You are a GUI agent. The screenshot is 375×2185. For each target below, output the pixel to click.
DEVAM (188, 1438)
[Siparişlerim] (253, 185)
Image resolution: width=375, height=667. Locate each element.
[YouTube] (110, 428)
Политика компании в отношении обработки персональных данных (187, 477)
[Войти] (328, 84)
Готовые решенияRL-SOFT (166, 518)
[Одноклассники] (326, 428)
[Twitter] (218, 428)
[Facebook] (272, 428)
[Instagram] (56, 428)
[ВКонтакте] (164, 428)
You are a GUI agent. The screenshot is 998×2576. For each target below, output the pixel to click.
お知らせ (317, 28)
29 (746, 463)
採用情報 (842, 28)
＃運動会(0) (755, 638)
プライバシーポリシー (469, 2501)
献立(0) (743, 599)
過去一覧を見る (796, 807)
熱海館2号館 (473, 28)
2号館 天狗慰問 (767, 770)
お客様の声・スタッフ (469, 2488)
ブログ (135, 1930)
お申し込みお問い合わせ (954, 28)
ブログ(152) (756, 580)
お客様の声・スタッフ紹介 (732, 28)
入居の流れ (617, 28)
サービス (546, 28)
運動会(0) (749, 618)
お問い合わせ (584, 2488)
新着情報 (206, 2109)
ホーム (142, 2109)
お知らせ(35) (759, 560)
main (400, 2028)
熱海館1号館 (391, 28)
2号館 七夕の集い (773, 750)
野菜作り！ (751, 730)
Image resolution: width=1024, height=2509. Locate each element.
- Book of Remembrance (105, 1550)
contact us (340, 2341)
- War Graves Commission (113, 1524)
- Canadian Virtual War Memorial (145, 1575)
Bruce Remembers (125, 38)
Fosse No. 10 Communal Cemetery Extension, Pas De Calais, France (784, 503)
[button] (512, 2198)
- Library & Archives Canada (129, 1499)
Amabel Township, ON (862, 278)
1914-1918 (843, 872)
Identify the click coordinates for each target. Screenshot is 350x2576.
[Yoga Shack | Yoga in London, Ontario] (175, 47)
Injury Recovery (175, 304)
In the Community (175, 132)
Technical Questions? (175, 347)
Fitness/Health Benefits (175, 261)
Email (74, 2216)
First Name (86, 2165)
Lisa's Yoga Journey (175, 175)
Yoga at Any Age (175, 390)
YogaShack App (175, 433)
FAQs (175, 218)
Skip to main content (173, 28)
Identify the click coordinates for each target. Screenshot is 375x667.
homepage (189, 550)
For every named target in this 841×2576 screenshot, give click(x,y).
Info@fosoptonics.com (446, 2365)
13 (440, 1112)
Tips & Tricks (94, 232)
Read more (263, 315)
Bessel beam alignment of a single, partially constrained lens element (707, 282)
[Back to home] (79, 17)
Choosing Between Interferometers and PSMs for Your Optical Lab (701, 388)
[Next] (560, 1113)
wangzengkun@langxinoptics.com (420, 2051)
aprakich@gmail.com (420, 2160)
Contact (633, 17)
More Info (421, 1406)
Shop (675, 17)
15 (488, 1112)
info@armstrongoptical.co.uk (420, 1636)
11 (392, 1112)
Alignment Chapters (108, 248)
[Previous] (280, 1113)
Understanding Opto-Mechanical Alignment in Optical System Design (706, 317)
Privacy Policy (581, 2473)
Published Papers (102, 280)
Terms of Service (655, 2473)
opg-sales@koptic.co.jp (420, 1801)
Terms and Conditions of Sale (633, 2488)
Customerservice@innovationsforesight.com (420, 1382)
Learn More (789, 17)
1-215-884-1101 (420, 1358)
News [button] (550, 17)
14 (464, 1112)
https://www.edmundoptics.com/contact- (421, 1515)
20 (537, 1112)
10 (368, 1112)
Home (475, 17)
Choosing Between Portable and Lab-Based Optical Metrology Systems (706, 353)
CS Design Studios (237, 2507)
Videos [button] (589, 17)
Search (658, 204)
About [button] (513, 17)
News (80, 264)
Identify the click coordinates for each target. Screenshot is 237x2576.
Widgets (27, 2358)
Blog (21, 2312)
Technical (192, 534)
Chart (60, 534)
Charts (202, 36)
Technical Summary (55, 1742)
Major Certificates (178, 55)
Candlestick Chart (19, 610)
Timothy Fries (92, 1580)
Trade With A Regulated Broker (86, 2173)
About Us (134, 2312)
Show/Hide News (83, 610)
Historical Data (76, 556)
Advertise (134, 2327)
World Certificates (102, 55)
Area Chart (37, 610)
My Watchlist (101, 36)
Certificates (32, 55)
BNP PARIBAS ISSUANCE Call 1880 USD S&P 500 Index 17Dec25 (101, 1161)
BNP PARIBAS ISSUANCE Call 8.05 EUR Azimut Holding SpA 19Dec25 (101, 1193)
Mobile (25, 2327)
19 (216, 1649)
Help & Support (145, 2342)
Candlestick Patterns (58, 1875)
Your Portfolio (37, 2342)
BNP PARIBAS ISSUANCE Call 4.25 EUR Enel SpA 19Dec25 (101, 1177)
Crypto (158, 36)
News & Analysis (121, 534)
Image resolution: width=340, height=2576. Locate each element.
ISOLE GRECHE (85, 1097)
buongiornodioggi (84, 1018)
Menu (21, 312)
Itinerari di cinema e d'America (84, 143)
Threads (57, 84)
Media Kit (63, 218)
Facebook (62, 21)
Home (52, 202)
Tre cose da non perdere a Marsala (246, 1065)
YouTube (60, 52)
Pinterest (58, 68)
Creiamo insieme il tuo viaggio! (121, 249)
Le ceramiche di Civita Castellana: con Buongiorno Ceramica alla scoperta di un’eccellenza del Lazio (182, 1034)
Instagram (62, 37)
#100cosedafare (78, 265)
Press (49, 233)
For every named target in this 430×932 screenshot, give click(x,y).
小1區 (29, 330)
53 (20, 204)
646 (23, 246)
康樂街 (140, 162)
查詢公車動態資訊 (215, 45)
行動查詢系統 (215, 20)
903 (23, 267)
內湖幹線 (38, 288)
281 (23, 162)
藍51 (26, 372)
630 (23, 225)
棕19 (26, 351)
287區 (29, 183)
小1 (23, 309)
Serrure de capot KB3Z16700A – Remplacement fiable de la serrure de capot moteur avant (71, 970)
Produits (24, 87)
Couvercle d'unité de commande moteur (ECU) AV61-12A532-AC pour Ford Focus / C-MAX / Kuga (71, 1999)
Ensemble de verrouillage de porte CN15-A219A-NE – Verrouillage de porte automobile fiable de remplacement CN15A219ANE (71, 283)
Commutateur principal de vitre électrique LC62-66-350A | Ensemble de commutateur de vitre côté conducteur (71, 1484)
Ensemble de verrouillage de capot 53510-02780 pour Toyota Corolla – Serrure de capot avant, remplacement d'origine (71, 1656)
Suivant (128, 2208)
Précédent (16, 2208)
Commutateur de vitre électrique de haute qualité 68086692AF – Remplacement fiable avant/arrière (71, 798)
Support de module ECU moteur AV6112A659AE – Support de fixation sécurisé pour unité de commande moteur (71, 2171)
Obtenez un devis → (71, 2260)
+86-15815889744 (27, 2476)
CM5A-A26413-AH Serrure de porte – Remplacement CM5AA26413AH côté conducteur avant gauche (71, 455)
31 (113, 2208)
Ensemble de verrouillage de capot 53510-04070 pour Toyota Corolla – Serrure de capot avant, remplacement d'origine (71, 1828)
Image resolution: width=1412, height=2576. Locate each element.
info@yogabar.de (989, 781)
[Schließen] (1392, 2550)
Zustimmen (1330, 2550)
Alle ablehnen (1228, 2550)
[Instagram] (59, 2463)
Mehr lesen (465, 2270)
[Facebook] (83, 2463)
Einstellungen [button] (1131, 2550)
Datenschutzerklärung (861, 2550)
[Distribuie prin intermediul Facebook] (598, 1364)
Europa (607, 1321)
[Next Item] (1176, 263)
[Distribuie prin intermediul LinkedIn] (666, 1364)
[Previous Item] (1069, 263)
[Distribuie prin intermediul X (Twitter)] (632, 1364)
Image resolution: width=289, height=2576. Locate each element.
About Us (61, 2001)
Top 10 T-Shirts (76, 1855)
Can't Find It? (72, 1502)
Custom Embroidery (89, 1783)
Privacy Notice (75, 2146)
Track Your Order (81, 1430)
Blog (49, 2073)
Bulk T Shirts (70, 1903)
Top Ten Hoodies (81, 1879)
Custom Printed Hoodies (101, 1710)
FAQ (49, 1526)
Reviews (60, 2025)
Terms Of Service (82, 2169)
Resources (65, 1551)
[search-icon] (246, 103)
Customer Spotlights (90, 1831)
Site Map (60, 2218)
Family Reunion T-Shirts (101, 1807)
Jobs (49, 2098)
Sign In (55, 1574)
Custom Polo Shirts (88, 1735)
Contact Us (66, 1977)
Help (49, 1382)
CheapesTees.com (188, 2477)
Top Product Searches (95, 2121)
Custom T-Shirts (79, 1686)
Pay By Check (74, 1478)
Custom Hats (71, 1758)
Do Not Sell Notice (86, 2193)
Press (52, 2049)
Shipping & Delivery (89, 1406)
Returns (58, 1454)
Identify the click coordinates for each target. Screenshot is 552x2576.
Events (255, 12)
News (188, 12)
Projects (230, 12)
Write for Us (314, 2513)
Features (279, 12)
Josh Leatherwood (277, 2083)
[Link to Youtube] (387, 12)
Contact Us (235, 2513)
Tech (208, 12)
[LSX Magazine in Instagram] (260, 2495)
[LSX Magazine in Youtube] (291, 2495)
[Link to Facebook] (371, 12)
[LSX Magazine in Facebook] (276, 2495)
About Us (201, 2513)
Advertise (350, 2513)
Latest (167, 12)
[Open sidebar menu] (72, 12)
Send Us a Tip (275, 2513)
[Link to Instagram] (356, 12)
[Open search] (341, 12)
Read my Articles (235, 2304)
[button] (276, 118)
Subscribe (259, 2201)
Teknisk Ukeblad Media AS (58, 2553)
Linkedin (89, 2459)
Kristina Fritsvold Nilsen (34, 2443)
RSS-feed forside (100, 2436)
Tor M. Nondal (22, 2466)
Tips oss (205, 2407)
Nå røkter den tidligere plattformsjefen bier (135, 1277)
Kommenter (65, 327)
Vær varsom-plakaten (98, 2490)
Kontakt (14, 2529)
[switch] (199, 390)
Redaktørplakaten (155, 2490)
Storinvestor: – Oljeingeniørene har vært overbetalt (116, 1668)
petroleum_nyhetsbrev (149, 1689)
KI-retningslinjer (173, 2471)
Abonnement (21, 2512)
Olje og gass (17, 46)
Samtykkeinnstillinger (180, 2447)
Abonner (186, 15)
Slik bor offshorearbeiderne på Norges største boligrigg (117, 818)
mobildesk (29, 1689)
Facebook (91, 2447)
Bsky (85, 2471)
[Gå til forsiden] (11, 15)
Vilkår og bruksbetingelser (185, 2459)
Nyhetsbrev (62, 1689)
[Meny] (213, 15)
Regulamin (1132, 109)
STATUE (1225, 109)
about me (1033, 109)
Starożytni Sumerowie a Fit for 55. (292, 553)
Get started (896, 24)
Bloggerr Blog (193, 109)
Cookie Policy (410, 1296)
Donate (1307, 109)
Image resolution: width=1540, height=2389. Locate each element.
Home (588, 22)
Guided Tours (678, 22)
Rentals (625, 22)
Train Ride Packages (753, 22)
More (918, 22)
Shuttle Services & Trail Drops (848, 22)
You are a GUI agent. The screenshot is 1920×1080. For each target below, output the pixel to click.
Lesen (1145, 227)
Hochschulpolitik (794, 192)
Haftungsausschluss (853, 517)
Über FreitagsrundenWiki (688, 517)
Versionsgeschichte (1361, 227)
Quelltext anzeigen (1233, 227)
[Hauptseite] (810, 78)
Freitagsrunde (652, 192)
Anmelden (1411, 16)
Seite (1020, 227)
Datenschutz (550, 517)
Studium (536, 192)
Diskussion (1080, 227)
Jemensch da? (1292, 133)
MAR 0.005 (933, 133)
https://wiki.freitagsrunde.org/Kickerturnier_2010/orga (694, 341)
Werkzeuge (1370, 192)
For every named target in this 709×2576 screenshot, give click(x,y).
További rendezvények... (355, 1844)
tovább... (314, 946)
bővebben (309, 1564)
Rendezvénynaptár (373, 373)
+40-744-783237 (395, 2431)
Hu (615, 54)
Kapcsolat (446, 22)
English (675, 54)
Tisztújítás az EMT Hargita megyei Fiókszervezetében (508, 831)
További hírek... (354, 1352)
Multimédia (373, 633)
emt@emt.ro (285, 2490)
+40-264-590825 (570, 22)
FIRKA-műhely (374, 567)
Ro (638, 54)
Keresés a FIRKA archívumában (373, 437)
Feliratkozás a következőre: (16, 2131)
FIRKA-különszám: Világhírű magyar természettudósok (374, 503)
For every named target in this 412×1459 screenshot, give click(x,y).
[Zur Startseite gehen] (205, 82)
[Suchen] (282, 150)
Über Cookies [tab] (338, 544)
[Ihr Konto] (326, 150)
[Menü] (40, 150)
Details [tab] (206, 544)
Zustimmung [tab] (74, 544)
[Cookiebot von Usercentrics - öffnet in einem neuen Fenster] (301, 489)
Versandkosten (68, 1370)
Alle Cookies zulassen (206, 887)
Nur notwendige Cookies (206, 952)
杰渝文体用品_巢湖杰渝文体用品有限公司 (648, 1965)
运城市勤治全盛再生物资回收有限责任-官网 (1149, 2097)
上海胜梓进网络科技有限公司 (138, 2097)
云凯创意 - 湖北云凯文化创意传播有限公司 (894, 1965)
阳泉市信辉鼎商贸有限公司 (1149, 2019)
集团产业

___

TASK PROMPT:
Only one stretch of the entries above is wanted: the lines from the one containing "News (80, 264)" through the one containing "News & Analysis (121, 534)". Please reproduce it exactly.

TASK OUTPUT:
News (80, 264)
Identify the click coordinates for each target. Screenshot is 237x2576.
Widgets (27, 2358)
Blog (21, 2312)
Technical (192, 534)
Chart (60, 534)
Charts (202, 36)
Technical Summary (55, 1742)
Major Certificates (178, 55)
Candlestick Chart (19, 610)
Timothy Fries (92, 1580)
Trade With A Regulated Broker (86, 2173)
About Us (134, 2312)
Show/Hide News (83, 610)
Historical Data (76, 556)
Advertise (134, 2327)
World Certificates (102, 55)
Area Chart (37, 610)
My Watchlist (101, 36)
Certificates (32, 55)
BNP PARIBAS ISSUANCE Call 1880 USD S&P 500 Index 17Dec25 (101, 1161)
BNP PARIBAS ISSUANCE Call 8.05 EUR Azimut Holding SpA 19Dec25 (101, 1193)
Mobile (25, 2327)
19 (216, 1649)
Help & Support (145, 2342)
Candlestick Patterns (58, 1875)
Your Portfolio (37, 2342)
BNP PARIBAS ISSUANCE Call 4.25 EUR Enel SpA 19Dec25 (101, 1177)
Crypto (158, 36)
News & Analysis (121, 534)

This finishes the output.